| Objective |
Please update the items below by replacing "Where should I click to:" with "Where do I click to:" everywhere it occurs, changing nothing else.

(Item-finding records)
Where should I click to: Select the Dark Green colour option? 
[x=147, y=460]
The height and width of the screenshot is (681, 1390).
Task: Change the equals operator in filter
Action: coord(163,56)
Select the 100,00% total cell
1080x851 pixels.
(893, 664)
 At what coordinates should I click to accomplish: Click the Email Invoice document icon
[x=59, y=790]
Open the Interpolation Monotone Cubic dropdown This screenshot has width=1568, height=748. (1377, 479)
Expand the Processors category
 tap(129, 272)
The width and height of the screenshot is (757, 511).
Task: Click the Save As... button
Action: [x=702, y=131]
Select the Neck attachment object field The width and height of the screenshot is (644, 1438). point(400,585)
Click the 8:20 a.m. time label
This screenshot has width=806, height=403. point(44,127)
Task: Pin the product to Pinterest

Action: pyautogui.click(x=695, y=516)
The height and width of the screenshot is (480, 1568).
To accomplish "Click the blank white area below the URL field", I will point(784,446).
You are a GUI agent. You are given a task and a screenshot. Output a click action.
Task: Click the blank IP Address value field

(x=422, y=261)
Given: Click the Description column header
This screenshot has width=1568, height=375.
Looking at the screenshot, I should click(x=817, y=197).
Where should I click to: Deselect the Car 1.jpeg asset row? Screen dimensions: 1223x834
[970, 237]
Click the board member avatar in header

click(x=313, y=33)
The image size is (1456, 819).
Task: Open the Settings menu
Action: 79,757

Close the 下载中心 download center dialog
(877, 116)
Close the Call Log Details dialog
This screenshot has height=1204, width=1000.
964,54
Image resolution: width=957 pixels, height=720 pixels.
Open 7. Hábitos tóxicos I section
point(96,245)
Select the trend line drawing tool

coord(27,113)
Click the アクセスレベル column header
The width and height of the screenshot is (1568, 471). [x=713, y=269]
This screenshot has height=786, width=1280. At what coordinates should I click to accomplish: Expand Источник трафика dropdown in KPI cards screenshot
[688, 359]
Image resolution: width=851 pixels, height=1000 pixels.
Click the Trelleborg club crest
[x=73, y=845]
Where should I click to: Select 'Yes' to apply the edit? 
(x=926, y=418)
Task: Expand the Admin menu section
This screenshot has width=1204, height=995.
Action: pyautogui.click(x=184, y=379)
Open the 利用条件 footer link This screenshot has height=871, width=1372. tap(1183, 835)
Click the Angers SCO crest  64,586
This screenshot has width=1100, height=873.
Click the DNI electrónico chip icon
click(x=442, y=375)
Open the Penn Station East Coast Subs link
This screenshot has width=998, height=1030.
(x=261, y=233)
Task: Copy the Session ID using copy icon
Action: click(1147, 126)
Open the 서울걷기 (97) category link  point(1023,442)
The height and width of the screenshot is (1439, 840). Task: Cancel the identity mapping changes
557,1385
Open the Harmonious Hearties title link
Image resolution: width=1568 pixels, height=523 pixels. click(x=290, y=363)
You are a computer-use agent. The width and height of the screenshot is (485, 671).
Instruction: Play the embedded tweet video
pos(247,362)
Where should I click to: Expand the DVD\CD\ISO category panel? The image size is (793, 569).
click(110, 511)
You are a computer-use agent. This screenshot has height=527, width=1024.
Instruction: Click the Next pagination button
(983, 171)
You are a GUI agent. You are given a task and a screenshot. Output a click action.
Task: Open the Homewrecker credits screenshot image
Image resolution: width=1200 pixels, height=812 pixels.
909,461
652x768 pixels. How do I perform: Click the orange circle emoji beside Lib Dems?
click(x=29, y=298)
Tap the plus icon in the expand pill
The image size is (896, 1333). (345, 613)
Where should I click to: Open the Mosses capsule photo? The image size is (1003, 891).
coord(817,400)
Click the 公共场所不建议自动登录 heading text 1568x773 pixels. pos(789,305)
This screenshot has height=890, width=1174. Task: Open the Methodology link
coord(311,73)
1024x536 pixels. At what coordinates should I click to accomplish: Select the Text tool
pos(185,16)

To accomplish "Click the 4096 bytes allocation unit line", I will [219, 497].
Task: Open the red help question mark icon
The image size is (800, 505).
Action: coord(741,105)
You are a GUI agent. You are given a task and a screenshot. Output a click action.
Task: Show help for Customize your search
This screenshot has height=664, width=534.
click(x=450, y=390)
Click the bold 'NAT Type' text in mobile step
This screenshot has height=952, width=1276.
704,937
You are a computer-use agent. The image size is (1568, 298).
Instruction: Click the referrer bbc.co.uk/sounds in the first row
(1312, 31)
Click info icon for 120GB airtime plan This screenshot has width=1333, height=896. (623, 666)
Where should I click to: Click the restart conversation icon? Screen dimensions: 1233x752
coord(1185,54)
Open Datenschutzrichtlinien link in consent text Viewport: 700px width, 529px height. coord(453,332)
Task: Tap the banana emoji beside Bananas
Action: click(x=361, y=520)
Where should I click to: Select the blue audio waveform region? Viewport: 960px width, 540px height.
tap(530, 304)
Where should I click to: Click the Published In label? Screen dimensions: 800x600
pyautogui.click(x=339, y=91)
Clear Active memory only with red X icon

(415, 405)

| Written answer |
Where do I click to: Select the Dark Green colour option? 
[x=147, y=460]
The height and width of the screenshot is (681, 1390).
Task: Change the equals operator in filter
Action: coord(163,56)
Select the 100,00% total cell
1080x851 pixels.
(893, 664)
 At what coordinates should I click to accomplish: Click the Email Invoice document icon
[x=59, y=790]
Open the Interpolation Monotone Cubic dropdown This screenshot has width=1568, height=748. (1377, 479)
Expand the Processors category
 tap(129, 272)
The width and height of the screenshot is (757, 511).
Task: Click the Save As... button
Action: [x=702, y=131]
Select the Neck attachment object field The width and height of the screenshot is (644, 1438). point(400,585)
Click the 8:20 a.m. time label
This screenshot has width=806, height=403. point(44,127)
Task: Pin the product to Pinterest

Action: pyautogui.click(x=695, y=516)
The height and width of the screenshot is (480, 1568).
To accomplish "Click the blank white area below the URL field", I will point(784,446).
You are a GUI agent. You are given a task and a screenshot. Output a click action.
Task: Click the blank IP Address value field

(x=422, y=261)
Given: Click the Description column header
This screenshot has width=1568, height=375.
Looking at the screenshot, I should click(x=817, y=197).
Where do I click to: Deselect the Car 1.jpeg asset row? Screen dimensions: 1223x834
[970, 237]
Click the board member avatar in header

click(x=313, y=33)
The image size is (1456, 819).
Task: Open the Settings menu
Action: 79,757

Close the 下载中心 download center dialog
(877, 116)
Close the Call Log Details dialog
This screenshot has height=1204, width=1000.
964,54
Image resolution: width=957 pixels, height=720 pixels.
Open 7. Hábitos tóxicos I section
point(96,245)
Select the trend line drawing tool

coord(27,113)
Click the アクセスレベル column header
The width and height of the screenshot is (1568, 471). [x=713, y=269]
This screenshot has height=786, width=1280. At what coordinates should I click to accomplish: Expand Источник трафика dropdown in KPI cards screenshot
[688, 359]
Image resolution: width=851 pixels, height=1000 pixels.
Click the Trelleborg club crest
[x=73, y=845]
Where do I click to: Select 'Yes' to apply the edit? 
(x=926, y=418)
Task: Expand the Admin menu section
This screenshot has width=1204, height=995.
Action: pyautogui.click(x=184, y=379)
Open the 利用条件 footer link This screenshot has height=871, width=1372. tap(1183, 835)
Click the Angers SCO crest  64,586
This screenshot has width=1100, height=873.
Click the DNI electrónico chip icon
click(x=442, y=375)
Open the Penn Station East Coast Subs link
This screenshot has width=998, height=1030.
(x=261, y=233)
Task: Copy the Session ID using copy icon
Action: click(1147, 126)
Open the 서울걷기 (97) category link  point(1023,442)
The height and width of the screenshot is (1439, 840). Task: Cancel the identity mapping changes
557,1385
Open the Harmonious Hearties title link
Image resolution: width=1568 pixels, height=523 pixels. click(x=290, y=363)
You are a computer-use agent. The width and height of the screenshot is (485, 671).
Instruction: Play the embedded tweet video
pos(247,362)
Where do I click to: Expand the DVD\CD\ISO category panel? The image size is (793, 569).
click(110, 511)
You are a computer-use agent. This screenshot has height=527, width=1024.
Instruction: Click the Next pagination button
(983, 171)
You are a GUI agent. You are given a task and a screenshot. Output a click action.
Task: Open the Homewrecker credits screenshot image
Image resolution: width=1200 pixels, height=812 pixels.
909,461
652x768 pixels. How do I perform: Click the orange circle emoji beside Lib Dems?
click(x=29, y=298)
Tap the plus icon in the expand pill
The image size is (896, 1333). (345, 613)
Where do I click to: Open the Mosses capsule photo? The image size is (1003, 891).
coord(817,400)
Click the 公共场所不建议自动登录 heading text 1568x773 pixels. pos(789,305)
This screenshot has height=890, width=1174. Task: Open the Methodology link
coord(311,73)
1024x536 pixels. At what coordinates should I click to accomplish: Select the Text tool
pos(185,16)

To accomplish "Click the 4096 bytes allocation unit line", I will [219, 497].
Task: Open the red help question mark icon
The image size is (800, 505).
Action: coord(741,105)
You are a GUI agent. You are given a task and a screenshot. Output a click action.
Task: Show help for Customize your search
This screenshot has height=664, width=534.
click(x=450, y=390)
Click the bold 'NAT Type' text in mobile step
This screenshot has height=952, width=1276.
704,937
You are a computer-use agent. The image size is (1568, 298).
Instruction: Click the referrer bbc.co.uk/sounds in the first row
(1312, 31)
Click info icon for 120GB airtime plan This screenshot has width=1333, height=896. (623, 666)
Where do I click to: Click the restart conversation icon? Screen dimensions: 1233x752
coord(1185,54)
Open Datenschutzrichtlinien link in consent text Viewport: 700px width, 529px height. coord(453,332)
Task: Tap the banana emoji beside Bananas
Action: click(x=361, y=520)
Where do I click to: Select the blue audio waveform region? Viewport: 960px width, 540px height.
tap(530, 304)
Where do I click to: Click the Published In label? Screen dimensions: 800x600
pyautogui.click(x=339, y=91)
Clear Active memory only with red X icon

(415, 405)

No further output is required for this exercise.